Secondo il rapporto Migrantes pubblicato agli inizi di novembre 2022, gli italiani residenti all’estero sono ormai quasi 6 milioni. Significa che il 10% degli italiani non vive in uno dei 7.904 Comuni della penisola, ma fuori, in altri Stati. E questa componente è in costante aumento: +5,8% dal 2020 (+154mila iscrizione all’Aire), contro una diminuzione della popolazione residente invece in Italia (-1,1%).

Per i tanti Belpietro, però, non contano questi dati, così come non contano quelli che parlano di 250mila giovani emigrati all’estero nei 10 anni precedenti la pandemia, né quelli Svimez che ci raccontano un Paese in cui 2 milioni di meridionali sono partiti nei 15 anni prima del Covid. Conta il racconto, conta la costruzione di un senso comune che afferma che i giovani, soprattutto se meridionali, sono scansafatiche cui andrebbe insegnata la virtù del sacrificio – ricordate “i giovani devono soffrire” di renziana memoria?

Quando Belpietro scrive che “ora la sola idea di traslocare di qualche centinaio di chilometri pare un insulto”, mette in campo un’operazione ideologica che mitizza un passato in cui i nostri genitori, nonni e bisnonni partivano con le loro valigie di cartone – perché disposti al sacrificio, e lo contrappone a un presente tempo di scansafatiche – senza alcuna voglia di sacrificarsi.

Un’operazione reazionaria per eccellenza: costruisce un passato mitologico cui si vorrebbe ritornare, riportando indietro le lancette della storia – magari fino ai tempi di Dagli Appennini alle Ande; inferiorizza ampie fasce di popolazione, individualizza le responsabilità, inducendo a un ripiegamento su se stessi, aggravato da un senso di colpa sapientemente e costantemente instillato che fa sì che tra giovani, disoccupati e percettori si diffonda la percezione di essere quelli “sbagliati”, di essere causa del proprio male (in questo modo si allontanano le cause strutturali e si scagiona implicitamente un sistema profondamente violento e ingiusto).

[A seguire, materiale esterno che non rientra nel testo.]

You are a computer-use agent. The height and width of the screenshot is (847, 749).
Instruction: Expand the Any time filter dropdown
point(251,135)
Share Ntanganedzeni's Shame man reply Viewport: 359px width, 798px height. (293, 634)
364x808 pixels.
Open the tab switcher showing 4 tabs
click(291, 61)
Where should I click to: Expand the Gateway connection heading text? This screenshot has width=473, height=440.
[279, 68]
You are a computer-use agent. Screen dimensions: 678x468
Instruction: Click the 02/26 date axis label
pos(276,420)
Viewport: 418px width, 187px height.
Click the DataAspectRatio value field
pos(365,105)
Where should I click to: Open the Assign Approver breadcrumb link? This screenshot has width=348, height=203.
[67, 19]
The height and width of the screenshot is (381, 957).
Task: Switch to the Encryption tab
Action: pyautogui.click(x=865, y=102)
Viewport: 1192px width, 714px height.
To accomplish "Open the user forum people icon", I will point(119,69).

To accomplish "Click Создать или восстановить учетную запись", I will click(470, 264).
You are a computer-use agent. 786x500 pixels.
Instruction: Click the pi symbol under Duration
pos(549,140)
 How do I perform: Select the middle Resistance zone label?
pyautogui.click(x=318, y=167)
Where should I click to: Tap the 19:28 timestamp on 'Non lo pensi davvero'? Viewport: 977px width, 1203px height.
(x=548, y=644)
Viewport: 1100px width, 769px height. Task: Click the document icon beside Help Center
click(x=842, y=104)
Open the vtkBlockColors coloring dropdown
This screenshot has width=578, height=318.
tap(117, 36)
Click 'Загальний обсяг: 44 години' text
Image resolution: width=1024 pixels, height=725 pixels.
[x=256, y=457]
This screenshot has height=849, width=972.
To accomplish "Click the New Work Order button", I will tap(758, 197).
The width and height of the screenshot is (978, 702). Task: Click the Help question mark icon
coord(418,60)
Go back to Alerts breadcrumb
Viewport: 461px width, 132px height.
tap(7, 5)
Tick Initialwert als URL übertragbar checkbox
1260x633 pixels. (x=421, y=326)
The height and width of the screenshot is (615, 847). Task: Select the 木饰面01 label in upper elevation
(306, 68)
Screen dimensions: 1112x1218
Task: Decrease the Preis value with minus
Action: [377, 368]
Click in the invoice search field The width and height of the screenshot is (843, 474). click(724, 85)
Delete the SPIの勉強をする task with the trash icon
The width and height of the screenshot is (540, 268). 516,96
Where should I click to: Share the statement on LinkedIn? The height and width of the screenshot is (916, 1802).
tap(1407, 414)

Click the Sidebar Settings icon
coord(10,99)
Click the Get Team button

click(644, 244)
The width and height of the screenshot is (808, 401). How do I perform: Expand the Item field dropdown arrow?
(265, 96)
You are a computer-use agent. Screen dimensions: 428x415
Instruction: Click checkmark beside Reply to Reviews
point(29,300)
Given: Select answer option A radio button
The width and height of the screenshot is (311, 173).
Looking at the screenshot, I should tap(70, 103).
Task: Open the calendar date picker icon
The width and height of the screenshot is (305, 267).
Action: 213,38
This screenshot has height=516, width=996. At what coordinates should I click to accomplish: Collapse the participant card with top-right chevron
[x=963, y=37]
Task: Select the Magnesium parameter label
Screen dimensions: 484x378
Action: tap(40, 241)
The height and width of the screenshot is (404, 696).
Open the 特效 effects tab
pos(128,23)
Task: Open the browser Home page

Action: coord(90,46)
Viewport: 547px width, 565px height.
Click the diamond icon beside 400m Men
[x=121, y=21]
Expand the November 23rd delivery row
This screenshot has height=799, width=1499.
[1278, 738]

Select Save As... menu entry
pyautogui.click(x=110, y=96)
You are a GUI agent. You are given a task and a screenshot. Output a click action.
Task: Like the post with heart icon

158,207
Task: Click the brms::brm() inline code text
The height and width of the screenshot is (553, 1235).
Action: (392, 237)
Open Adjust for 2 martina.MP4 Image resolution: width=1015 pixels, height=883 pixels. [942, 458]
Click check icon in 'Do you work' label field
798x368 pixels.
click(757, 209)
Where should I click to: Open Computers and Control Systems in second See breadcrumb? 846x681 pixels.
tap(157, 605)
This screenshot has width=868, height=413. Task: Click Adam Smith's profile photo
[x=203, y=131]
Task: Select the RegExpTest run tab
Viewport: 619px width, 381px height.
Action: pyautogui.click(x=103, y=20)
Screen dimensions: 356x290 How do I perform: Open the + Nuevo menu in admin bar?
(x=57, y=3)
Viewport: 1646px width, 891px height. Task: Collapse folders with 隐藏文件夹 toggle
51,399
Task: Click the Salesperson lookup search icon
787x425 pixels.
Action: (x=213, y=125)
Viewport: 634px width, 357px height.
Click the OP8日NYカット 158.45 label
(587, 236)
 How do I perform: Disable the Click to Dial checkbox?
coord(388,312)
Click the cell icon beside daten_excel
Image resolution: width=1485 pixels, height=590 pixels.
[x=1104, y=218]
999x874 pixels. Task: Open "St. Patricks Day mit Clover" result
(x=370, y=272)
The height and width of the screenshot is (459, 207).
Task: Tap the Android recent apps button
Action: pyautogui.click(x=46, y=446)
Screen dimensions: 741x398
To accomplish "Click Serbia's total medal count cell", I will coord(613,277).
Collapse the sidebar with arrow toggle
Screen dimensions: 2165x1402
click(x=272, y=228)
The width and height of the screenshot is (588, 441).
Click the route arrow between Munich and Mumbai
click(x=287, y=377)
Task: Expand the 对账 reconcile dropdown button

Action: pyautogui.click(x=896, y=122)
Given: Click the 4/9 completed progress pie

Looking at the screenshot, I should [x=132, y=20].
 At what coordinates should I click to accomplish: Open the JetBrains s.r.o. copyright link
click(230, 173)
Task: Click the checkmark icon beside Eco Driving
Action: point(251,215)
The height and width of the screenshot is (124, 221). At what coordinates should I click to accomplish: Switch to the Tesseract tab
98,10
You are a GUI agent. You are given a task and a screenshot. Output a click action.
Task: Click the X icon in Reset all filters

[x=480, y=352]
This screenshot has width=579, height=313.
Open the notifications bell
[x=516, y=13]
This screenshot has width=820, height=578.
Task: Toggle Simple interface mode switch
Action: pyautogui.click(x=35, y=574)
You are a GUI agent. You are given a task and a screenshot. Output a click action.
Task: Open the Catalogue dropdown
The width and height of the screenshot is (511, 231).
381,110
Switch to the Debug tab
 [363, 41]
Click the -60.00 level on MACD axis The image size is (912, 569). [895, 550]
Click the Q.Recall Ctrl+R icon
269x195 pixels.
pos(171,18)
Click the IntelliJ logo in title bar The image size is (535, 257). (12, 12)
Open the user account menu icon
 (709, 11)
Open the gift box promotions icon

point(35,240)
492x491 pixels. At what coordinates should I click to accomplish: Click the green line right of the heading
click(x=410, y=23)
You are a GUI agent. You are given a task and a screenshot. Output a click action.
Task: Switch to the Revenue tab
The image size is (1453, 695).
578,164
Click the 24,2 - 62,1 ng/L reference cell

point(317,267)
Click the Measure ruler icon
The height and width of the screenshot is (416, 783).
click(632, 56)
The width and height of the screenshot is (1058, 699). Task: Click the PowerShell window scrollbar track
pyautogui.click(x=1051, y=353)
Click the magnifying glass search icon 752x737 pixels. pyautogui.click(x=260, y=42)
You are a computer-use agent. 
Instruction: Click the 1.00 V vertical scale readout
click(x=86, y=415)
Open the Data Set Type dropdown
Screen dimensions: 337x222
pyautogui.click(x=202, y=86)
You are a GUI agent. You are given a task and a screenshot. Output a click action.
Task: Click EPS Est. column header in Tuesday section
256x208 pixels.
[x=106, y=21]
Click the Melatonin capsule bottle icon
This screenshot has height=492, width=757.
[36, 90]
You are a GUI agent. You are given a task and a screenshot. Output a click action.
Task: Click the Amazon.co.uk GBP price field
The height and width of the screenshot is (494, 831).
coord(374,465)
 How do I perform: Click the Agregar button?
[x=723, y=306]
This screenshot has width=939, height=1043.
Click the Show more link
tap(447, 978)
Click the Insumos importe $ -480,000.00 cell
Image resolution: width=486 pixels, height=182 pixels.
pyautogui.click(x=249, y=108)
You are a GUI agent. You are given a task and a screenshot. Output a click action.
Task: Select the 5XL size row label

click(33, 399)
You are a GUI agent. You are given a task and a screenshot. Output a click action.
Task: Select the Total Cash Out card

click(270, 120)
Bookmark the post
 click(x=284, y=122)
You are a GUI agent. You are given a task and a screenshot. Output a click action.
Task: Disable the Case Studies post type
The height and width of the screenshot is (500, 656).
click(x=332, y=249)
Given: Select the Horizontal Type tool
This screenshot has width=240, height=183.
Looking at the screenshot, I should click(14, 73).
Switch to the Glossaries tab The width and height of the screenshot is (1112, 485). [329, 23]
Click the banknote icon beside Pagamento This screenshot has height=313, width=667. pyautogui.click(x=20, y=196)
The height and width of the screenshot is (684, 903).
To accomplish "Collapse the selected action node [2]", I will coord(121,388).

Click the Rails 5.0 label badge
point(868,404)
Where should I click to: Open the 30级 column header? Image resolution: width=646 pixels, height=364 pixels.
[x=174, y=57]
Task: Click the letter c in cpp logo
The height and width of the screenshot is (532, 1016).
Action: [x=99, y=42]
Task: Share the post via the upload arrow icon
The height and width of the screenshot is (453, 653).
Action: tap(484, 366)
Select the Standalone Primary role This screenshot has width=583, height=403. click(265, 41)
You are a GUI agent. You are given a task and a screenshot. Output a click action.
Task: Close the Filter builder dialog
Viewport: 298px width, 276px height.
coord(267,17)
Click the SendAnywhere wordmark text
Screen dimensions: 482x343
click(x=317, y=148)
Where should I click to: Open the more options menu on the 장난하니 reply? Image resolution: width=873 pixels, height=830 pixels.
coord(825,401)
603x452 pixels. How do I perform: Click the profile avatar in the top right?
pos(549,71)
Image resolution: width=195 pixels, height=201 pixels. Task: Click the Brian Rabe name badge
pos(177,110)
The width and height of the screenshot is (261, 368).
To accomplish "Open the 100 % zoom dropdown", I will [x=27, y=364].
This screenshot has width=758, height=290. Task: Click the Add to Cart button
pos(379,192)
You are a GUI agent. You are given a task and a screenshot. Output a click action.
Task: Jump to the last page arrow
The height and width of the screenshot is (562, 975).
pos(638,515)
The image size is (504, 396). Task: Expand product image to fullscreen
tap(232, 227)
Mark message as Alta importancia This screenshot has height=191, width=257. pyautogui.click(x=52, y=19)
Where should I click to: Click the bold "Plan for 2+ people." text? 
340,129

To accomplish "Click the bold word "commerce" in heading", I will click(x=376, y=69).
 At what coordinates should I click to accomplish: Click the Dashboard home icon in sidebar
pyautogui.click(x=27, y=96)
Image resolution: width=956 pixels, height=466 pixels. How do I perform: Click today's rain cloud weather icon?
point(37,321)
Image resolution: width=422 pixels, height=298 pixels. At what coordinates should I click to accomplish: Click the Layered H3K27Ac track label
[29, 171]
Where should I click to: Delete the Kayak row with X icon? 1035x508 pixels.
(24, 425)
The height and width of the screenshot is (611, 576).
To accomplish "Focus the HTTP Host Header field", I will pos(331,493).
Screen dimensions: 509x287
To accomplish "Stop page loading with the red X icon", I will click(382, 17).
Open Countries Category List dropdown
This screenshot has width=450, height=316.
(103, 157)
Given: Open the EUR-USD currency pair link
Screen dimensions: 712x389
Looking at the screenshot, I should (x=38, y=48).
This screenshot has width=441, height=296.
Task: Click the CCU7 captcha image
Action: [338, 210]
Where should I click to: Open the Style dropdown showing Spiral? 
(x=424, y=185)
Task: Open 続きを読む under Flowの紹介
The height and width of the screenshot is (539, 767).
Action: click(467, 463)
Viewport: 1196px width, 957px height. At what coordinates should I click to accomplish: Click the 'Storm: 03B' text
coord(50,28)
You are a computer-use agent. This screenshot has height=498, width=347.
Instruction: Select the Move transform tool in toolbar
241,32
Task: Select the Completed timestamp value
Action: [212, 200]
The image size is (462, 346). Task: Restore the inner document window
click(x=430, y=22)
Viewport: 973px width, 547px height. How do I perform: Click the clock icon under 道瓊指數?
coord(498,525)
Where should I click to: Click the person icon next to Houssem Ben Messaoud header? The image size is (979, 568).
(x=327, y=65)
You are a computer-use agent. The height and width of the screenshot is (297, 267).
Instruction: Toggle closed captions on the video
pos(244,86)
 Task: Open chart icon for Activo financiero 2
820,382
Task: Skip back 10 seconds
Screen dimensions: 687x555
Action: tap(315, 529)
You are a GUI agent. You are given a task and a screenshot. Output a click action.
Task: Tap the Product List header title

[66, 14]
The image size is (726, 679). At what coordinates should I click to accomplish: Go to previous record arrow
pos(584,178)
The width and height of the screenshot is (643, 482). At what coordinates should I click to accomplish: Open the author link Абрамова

Credere che basti snocciolare dati, che basti avere ragione per sconfiggere l’egemonia delle destre e per condurci dal “senso comune” al “buon senso” significa non aver compreso la dimensione della “battaglia delle idee”. Serve invece sfidare il potere mediatico, utilizzando ogni possibile spazio e, al contempo, costruire i nostri strumenti, la nostra agenda, la nostra visione. Quella al servizio del presente e del futuro della maggioranza della popolazione.